─── DATA RECORDS

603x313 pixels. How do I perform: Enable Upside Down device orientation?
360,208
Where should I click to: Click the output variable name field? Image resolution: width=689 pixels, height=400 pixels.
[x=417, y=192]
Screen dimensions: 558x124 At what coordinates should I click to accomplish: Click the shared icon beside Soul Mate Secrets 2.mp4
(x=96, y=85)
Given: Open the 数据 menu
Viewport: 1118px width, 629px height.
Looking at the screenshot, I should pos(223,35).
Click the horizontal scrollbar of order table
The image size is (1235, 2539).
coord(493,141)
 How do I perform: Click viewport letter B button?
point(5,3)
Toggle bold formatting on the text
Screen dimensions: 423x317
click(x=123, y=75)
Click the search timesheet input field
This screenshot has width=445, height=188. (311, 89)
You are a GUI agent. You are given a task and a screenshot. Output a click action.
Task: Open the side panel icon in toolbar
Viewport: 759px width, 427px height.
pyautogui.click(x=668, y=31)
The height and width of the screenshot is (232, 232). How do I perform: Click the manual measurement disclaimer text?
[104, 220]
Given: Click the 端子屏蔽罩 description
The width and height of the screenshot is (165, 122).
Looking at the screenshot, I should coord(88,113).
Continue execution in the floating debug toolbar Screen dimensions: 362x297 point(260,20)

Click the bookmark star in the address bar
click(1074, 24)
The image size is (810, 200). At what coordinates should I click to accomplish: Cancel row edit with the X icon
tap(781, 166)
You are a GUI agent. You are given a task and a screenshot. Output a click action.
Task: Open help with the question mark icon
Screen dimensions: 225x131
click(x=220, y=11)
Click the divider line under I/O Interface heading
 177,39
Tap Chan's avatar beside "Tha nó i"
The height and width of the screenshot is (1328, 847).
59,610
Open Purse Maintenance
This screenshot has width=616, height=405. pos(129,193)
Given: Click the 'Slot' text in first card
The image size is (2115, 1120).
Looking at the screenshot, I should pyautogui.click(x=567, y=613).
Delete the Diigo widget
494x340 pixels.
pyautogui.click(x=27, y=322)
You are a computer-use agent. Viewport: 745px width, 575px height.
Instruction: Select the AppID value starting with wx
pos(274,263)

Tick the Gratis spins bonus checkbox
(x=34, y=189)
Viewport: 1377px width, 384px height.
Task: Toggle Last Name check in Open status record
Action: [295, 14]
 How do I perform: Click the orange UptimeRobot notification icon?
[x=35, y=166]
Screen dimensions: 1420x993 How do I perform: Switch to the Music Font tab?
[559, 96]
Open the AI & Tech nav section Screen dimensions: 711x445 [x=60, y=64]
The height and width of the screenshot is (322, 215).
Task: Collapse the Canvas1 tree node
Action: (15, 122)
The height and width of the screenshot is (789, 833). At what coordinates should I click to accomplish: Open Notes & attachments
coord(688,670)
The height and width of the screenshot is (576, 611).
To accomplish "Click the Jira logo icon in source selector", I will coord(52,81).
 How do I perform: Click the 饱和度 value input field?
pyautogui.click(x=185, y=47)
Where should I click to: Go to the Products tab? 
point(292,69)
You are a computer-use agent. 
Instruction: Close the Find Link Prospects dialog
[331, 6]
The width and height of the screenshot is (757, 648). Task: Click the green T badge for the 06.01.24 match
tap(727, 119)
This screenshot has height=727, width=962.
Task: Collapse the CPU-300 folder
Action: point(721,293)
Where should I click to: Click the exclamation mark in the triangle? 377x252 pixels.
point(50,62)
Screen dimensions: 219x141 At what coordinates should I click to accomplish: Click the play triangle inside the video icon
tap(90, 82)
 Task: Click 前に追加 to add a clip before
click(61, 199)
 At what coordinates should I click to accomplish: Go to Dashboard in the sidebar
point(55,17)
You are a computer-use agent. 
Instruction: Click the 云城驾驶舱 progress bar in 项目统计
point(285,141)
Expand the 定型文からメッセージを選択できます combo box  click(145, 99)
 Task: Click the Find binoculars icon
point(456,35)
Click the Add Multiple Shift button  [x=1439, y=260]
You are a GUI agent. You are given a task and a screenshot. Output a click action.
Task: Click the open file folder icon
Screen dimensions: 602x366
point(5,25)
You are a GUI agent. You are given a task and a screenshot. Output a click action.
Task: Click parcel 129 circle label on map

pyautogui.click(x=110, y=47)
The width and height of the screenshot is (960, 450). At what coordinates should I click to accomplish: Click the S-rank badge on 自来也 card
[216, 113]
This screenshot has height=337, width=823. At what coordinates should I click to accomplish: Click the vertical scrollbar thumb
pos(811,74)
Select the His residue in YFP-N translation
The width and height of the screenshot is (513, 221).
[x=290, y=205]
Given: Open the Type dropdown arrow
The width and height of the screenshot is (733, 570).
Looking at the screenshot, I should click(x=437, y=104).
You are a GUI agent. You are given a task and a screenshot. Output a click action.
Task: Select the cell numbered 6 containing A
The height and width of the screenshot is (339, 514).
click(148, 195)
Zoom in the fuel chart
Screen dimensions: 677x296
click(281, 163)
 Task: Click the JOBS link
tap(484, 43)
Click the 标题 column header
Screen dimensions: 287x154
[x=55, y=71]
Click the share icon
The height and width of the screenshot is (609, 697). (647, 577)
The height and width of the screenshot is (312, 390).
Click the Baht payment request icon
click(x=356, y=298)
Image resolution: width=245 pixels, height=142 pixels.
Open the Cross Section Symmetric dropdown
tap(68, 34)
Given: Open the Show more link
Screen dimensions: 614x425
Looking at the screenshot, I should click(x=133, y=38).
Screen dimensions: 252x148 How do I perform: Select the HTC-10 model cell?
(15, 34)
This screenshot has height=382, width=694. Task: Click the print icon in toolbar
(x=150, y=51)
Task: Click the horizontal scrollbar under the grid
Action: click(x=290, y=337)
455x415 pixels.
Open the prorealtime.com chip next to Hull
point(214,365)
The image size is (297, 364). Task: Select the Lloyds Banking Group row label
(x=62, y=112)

──────

■ WORK INSTRUCTIONS ■
In the listing above, find the line with "Where should I click to: Click the output" and the line with "Given: Open the 数据 menu", then reproduce both and every line between them exactly.

■ RESPONSE BOX ■
Where should I click to: Click the output variable name field? Image resolution: width=689 pixels, height=400 pixels.
[x=417, y=192]
Screen dimensions: 558x124 At what coordinates should I click to accomplish: Click the shared icon beside Soul Mate Secrets 2.mp4
(x=96, y=85)
Given: Open the 数据 menu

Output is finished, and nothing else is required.